The benchmark index plays a key role in the management of the fund. The index is constructed on the basis of indices from FTSE Russell Group (equities) and Bloomberg Barclays (bonds). The strategic benchmark index consists of equities and bonds with fixed weights of 70 and 30 percent respectively. Norges Bank then constructs a portfolio that differs somewhat from the benchmark in order to exploit the fund’s special characteristics and competitive advantages (for example by investing in real estate and renewable energy infrastructure), meet the mandate’s requirements in areas such as environment-related investments and countries’ fiscal strength, and ensure cost-effective management of the fund. This deviation from the benchmark index is limited by a ceiling for expected relative volatility, or tracking error, of 1.25 percent.
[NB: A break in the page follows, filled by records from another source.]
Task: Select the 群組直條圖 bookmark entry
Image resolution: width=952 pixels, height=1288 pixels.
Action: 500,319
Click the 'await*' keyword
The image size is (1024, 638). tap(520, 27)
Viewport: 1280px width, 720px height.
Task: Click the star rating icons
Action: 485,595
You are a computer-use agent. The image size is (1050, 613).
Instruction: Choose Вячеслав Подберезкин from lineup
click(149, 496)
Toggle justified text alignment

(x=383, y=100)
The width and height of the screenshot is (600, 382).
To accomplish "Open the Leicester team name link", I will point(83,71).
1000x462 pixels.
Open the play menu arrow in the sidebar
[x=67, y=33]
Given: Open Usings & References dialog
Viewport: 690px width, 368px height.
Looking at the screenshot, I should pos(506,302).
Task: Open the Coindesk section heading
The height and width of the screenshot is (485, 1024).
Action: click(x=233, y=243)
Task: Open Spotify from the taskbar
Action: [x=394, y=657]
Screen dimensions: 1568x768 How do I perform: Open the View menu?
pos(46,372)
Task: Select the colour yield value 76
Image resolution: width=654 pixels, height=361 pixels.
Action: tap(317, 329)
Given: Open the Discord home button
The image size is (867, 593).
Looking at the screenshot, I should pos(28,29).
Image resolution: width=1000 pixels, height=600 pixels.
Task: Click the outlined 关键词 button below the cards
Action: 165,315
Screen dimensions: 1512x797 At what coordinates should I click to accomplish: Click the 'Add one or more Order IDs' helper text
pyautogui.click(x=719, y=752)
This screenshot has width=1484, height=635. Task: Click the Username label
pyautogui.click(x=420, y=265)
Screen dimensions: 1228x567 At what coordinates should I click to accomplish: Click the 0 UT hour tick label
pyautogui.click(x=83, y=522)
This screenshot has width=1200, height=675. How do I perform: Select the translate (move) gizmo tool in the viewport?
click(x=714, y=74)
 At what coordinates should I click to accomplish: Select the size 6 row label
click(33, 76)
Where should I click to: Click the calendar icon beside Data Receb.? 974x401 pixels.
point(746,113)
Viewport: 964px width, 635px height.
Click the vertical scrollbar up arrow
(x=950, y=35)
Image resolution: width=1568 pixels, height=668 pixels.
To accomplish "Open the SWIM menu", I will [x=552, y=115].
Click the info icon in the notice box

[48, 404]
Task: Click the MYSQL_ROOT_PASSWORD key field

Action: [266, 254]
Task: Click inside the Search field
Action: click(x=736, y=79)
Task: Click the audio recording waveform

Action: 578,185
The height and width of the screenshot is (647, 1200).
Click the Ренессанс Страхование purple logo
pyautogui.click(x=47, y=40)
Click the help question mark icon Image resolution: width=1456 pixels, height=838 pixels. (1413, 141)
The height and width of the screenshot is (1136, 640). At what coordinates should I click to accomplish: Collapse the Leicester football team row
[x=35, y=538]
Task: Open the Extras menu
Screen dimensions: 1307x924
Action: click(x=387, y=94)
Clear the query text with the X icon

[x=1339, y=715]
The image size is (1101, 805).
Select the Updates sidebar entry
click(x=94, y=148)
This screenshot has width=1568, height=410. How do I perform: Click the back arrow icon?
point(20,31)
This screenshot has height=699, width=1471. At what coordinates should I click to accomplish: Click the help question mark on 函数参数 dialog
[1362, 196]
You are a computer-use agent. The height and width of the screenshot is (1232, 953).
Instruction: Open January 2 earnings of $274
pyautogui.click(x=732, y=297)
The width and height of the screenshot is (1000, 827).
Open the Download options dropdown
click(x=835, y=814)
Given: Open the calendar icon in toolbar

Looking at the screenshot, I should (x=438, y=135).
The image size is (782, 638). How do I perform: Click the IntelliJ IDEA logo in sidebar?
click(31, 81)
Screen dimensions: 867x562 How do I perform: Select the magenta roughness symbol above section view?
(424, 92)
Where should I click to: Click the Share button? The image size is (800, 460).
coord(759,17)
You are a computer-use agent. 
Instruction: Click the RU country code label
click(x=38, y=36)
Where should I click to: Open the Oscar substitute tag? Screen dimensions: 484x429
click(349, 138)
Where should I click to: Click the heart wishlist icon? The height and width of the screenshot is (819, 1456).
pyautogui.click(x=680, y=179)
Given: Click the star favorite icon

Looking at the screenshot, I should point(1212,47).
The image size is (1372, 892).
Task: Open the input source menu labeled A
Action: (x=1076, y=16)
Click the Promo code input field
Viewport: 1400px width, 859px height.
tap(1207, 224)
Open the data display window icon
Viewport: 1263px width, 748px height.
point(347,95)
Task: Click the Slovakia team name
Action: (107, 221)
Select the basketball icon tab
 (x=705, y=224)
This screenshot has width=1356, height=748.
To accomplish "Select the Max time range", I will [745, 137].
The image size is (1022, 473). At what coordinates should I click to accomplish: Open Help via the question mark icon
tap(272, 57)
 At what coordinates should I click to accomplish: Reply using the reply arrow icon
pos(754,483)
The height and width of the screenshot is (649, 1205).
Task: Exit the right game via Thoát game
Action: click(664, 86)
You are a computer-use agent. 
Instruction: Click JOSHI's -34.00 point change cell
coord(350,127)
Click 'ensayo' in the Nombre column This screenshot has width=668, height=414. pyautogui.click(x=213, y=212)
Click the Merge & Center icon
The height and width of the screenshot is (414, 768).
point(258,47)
Equity prices and bond prices will normally move differently, causing the equity share in the benchmark index to vary from the fixed weight of 70 percent. The mandate sets a limit for this drift of 2 percentage points before rebalancing is required back to the 70 percent target.
The Executive Board’s strategic plan sets out which strategies Norges Bank Investment Management is to employ in its management of the fund. We keep the fund close to the benchmark, but all of our investment strategies also have active components. We use a variety of strategies to manage the fund with acceptable risk and within the constraints imposed by the mandate. These strategies are complementary and tailored to the fund’s risk tolerance and our unique characteristics as a large, long-term investor with limited short-term liquidity needs and low management costs.
Our investment strategies are grouped into three main categories: market exposure, security selection, and fund allocation. We report risk and performance according to these three main strategies. These strategies are pursued across equity, fixed income, and real asset management.
Returns and cost is disclosed with a split by investment strategies in our annual report, including split between external and internal managers.
The fund is a large, global investor in equity markets. Our investment strategies rest on two pillars: efficient market exposure and fundamental research.
We do not classify our strategies as passive or active. We manage the bulk of our equity portfolio internally through strategies for efficient market exposure. None of our investment strategies are 100 percent passive. We invest broadly in the companies in the benchmark but seek to avoid mechanical benchmark replication with its high trading costs. Given our size and global reach, it is essential to manage our market exposure and trade efficiently.
We are one of the world’s largest shareholders. In-depth knowledge of our largest equity investments helps us achieve our goal of the highest possible return after costs. This improves risk management and enables us to fulfil our ownership role. We believe that our active management improves our ability to be a responsible investor.
The fund is invested in a broad range of bonds from government and corporate issuers, and our investment strategies are tailored to these segments. The strategies aim to build cost-effective portfolios with exposure to key risk drivers, while also seizing opportunities at the security, issuer and sector level.
Real assets investments
We invest in real estate and infrastructure to improve diversification. These investments include both listed and unlisted real estate, and unlisted renewable energy infrastructure. The mandate lays down important strategic guidelines for investments in real assets, including how much of the fund can be invested in these asset classes. The mandate permits us to invest up to 7 percent of the fund in unlisted real estate and up to 2 percent in unlisted renewable energy infrastructure.
We aim to build up a real estate portfolio of up to 5 percent of the fund, managed under a combined strategy for listed and unlisted investments. We will also gradually build up the renewable energy portfolio, investing mainly in wind and solar power. The focus will be on projects with reduced power price risk, stable cash flows and limited risk to the principal investment.